Data records:
>>

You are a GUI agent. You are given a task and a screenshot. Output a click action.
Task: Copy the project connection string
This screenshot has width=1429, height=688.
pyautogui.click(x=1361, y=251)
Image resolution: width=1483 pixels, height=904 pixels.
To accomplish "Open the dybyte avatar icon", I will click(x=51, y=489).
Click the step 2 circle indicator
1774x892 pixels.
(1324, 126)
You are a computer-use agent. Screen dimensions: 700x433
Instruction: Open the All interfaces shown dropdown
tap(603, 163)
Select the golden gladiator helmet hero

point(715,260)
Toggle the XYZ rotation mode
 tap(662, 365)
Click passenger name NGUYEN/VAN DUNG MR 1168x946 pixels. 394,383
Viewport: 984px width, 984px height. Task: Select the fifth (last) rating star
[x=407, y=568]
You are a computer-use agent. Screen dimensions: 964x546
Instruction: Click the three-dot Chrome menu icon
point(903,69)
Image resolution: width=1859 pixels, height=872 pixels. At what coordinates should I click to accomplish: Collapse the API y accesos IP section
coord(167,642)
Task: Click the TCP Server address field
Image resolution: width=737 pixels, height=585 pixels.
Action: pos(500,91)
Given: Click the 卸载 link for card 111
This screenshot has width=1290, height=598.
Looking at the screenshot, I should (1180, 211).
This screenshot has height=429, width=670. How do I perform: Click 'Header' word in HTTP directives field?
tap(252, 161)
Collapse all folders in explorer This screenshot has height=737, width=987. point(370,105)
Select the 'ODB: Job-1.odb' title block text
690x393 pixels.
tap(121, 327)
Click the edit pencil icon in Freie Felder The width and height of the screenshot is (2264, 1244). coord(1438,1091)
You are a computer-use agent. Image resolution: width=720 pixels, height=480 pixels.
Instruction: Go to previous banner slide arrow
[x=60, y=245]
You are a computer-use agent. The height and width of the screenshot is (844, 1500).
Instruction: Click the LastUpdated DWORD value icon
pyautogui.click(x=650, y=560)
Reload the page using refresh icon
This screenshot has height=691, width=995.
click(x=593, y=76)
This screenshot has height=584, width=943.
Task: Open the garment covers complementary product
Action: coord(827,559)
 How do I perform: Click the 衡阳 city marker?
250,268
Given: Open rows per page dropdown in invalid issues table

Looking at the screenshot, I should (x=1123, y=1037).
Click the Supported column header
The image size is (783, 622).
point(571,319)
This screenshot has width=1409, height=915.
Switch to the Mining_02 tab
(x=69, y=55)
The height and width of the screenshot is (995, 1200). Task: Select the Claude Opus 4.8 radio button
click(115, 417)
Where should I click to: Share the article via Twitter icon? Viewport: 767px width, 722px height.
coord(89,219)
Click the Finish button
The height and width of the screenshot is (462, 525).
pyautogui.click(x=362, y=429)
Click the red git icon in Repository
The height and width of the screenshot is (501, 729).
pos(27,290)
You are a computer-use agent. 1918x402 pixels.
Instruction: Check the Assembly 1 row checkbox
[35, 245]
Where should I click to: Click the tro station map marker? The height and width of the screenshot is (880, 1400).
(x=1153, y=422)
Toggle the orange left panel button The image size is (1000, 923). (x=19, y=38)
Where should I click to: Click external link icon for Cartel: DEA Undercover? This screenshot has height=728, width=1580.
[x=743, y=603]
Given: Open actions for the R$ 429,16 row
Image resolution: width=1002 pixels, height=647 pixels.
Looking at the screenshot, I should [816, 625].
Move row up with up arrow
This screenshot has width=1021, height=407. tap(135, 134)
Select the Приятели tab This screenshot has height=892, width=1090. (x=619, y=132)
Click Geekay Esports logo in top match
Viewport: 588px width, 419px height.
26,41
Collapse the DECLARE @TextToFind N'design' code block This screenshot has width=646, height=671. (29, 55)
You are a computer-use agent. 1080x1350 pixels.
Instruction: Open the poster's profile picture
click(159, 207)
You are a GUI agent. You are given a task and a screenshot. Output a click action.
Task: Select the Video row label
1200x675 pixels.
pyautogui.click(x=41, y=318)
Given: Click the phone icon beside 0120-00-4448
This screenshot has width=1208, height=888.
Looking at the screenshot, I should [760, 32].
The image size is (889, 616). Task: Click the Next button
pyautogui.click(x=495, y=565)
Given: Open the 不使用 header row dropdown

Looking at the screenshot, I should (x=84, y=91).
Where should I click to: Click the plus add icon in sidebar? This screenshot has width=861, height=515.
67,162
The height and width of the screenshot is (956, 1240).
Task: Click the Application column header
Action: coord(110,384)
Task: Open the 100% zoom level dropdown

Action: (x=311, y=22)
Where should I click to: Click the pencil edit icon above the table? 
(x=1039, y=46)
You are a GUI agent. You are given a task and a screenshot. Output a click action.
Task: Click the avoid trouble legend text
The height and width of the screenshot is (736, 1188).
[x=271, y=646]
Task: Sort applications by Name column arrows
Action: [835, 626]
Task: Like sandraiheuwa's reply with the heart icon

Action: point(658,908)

<<

Having read the records above, print them out again exactly.

You are a GUI agent. You are given a task and a screenshot. Output a click action.
Task: Copy the project connection string
This screenshot has width=1429, height=688.
pyautogui.click(x=1361, y=251)
Image resolution: width=1483 pixels, height=904 pixels.
To accomplish "Open the dybyte avatar icon", I will click(x=51, y=489).
Click the step 2 circle indicator
1774x892 pixels.
(1324, 126)
You are a computer-use agent. Screen dimensions: 700x433
Instruction: Open the All interfaces shown dropdown
tap(603, 163)
Select the golden gladiator helmet hero

point(715,260)
Toggle the XYZ rotation mode
 tap(662, 365)
Click passenger name NGUYEN/VAN DUNG MR 1168x946 pixels. 394,383
Viewport: 984px width, 984px height. Task: Select the fifth (last) rating star
[x=407, y=568]
You are a computer-use agent. Screen dimensions: 964x546
Instruction: Click the three-dot Chrome menu icon
point(903,69)
Image resolution: width=1859 pixels, height=872 pixels. At what coordinates should I click to accomplish: Collapse the API y accesos IP section
coord(167,642)
Task: Click the TCP Server address field
Image resolution: width=737 pixels, height=585 pixels.
Action: pos(500,91)
Given: Click the 卸载 link for card 111
This screenshot has width=1290, height=598.
Looking at the screenshot, I should (1180, 211).
This screenshot has height=429, width=670. How do I perform: Click 'Header' word in HTTP directives field?
tap(252, 161)
Collapse all folders in explorer This screenshot has height=737, width=987. point(370,105)
Select the 'ODB: Job-1.odb' title block text
690x393 pixels.
tap(121, 327)
Click the edit pencil icon in Freie Felder The width and height of the screenshot is (2264, 1244). coord(1438,1091)
You are a computer-use agent. Image resolution: width=720 pixels, height=480 pixels.
Instruction: Go to previous banner slide arrow
[x=60, y=245]
You are a computer-use agent. The height and width of the screenshot is (844, 1500).
Instruction: Click the LastUpdated DWORD value icon
pyautogui.click(x=650, y=560)
Reload the page using refresh icon
This screenshot has height=691, width=995.
click(x=593, y=76)
This screenshot has height=584, width=943.
Task: Open the garment covers complementary product
Action: coord(827,559)
 How do I perform: Click the 衡阳 city marker?
250,268
Given: Open rows per page dropdown in invalid issues table

Looking at the screenshot, I should (x=1123, y=1037).
Click the Supported column header
The image size is (783, 622).
point(571,319)
This screenshot has width=1409, height=915.
Switch to the Mining_02 tab
(x=69, y=55)
The height and width of the screenshot is (995, 1200). Task: Select the Claude Opus 4.8 radio button
click(115, 417)
Where should I click to: Share the article via Twitter icon? Viewport: 767px width, 722px height.
coord(89,219)
Click the Finish button
The height and width of the screenshot is (462, 525).
pyautogui.click(x=362, y=429)
Click the red git icon in Repository
The height and width of the screenshot is (501, 729).
pos(27,290)
You are a computer-use agent. 1918x402 pixels.
Instruction: Check the Assembly 1 row checkbox
[35, 245]
Where should I click to: Click the tro station map marker? The height and width of the screenshot is (880, 1400).
(x=1153, y=422)
Toggle the orange left panel button The image size is (1000, 923). (x=19, y=38)
Where should I click to: Click external link icon for Cartel: DEA Undercover? This screenshot has height=728, width=1580.
[x=743, y=603]
Given: Open actions for the R$ 429,16 row
Image resolution: width=1002 pixels, height=647 pixels.
Looking at the screenshot, I should [816, 625].
Move row up with up arrow
This screenshot has width=1021, height=407. tap(135, 134)
Select the Приятели tab This screenshot has height=892, width=1090. (x=619, y=132)
Click Geekay Esports logo in top match
Viewport: 588px width, 419px height.
26,41
Collapse the DECLARE @TextToFind N'design' code block This screenshot has width=646, height=671. (29, 55)
You are a computer-use agent. 1080x1350 pixels.
Instruction: Open the poster's profile picture
click(159, 207)
You are a GUI agent. You are given a task and a screenshot. Output a click action.
Task: Select the Video row label
1200x675 pixels.
pyautogui.click(x=41, y=318)
Given: Click the phone icon beside 0120-00-4448
This screenshot has width=1208, height=888.
Looking at the screenshot, I should [760, 32].
The image size is (889, 616). Task: Click the Next button
pyautogui.click(x=495, y=565)
Given: Open the 不使用 header row dropdown

Looking at the screenshot, I should (x=84, y=91).
Where should I click to: Click the plus add icon in sidebar? This screenshot has width=861, height=515.
67,162
The height and width of the screenshot is (956, 1240).
Task: Click the Application column header
Action: coord(110,384)
Task: Open the 100% zoom level dropdown

Action: (x=311, y=22)
Where should I click to: Click the pencil edit icon above the table? 
(x=1039, y=46)
You are a GUI agent. You are given a task and a screenshot. Output a click action.
Task: Click the avoid trouble legend text
The height and width of the screenshot is (736, 1188).
[x=271, y=646]
Task: Sort applications by Name column arrows
Action: [835, 626]
Task: Like sandraiheuwa's reply with the heart icon

Action: point(658,908)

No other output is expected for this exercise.